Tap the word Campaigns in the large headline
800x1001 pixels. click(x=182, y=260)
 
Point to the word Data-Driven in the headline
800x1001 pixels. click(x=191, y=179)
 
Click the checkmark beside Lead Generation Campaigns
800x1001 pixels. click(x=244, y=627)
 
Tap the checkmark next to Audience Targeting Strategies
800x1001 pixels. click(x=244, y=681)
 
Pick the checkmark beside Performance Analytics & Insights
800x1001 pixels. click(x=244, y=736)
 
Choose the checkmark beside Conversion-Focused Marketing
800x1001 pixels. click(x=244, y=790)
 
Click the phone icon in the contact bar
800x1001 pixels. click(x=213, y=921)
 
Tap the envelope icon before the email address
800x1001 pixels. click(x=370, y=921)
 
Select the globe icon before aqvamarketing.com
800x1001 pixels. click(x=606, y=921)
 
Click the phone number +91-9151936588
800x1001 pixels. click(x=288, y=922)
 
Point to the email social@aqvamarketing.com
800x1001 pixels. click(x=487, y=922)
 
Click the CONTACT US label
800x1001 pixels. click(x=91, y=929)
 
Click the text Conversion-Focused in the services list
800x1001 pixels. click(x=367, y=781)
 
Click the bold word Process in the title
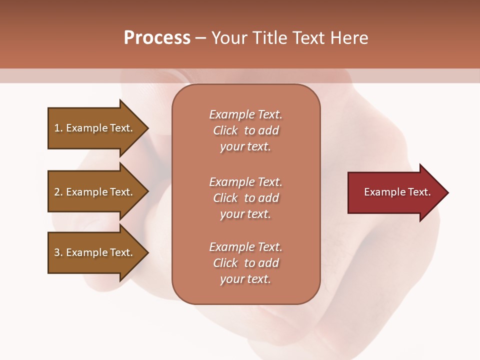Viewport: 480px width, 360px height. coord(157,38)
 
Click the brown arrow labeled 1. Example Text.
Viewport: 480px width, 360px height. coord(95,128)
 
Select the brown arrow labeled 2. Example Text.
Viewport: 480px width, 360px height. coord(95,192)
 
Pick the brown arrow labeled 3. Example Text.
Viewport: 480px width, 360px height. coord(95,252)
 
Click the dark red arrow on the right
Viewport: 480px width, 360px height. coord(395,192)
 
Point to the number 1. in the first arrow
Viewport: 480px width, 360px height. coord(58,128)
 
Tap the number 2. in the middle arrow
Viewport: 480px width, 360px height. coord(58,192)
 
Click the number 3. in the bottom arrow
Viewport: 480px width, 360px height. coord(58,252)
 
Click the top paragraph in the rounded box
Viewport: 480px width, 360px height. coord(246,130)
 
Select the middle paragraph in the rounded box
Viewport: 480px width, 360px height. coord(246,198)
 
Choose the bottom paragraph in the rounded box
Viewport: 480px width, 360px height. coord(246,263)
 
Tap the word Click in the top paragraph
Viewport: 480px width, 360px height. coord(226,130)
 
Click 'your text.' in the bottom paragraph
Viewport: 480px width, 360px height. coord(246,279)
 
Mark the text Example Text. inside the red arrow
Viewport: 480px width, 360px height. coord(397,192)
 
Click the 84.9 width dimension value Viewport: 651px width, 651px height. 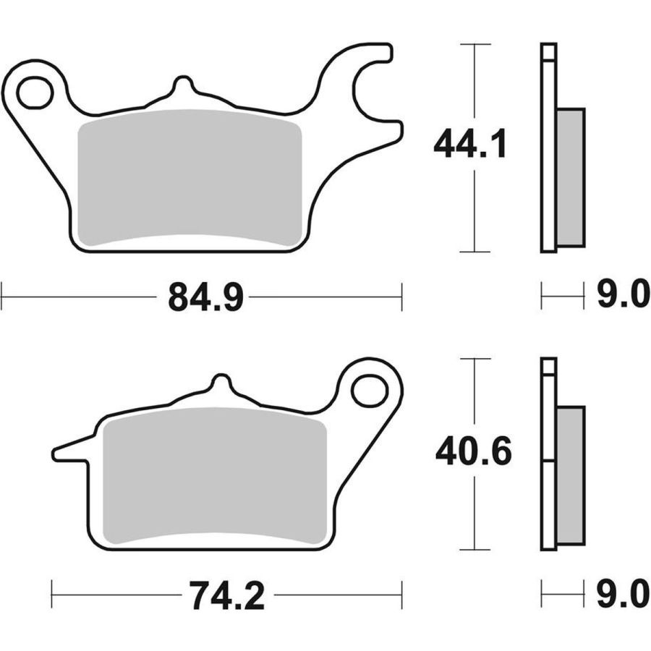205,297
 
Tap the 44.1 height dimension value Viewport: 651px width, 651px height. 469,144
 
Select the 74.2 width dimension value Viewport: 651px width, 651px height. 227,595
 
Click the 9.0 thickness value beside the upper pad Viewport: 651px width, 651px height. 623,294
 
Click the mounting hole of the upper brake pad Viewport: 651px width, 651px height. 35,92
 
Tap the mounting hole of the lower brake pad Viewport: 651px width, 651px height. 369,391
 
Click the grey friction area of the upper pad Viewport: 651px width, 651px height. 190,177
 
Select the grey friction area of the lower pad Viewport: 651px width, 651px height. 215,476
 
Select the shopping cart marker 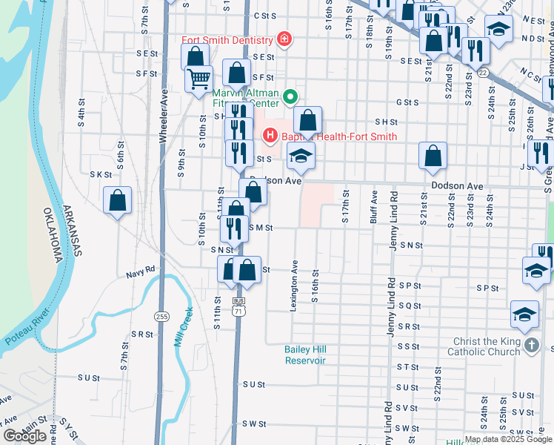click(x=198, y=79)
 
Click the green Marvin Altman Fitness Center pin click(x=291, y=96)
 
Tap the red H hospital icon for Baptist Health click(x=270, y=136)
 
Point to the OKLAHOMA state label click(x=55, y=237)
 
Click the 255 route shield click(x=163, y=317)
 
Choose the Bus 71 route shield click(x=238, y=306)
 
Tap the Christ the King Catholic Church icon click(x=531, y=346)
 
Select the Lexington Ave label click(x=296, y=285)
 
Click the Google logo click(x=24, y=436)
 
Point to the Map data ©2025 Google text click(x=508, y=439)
+++++
> [WORK TO COMPLETE] Reproduce everything in the data above from the line containing "Click the phone number +91-9151936588" down to the line containing "Viewport: 480px width, 360px height. coord(157,38)", both lines included, character for character. Leave the pictures out of your copy.

> [ANSWER TO THIS TASK]
Click the phone number +91-9151936588
800x1001 pixels. click(x=288, y=922)
 
Point to the email social@aqvamarketing.com
800x1001 pixels. click(x=487, y=922)
 
Click the CONTACT US label
800x1001 pixels. click(x=91, y=929)
 
Click the text Conversion-Focused in the services list
800x1001 pixels. click(x=367, y=781)
 
Click the bold word Process in the title
Viewport: 480px width, 360px height. coord(157,38)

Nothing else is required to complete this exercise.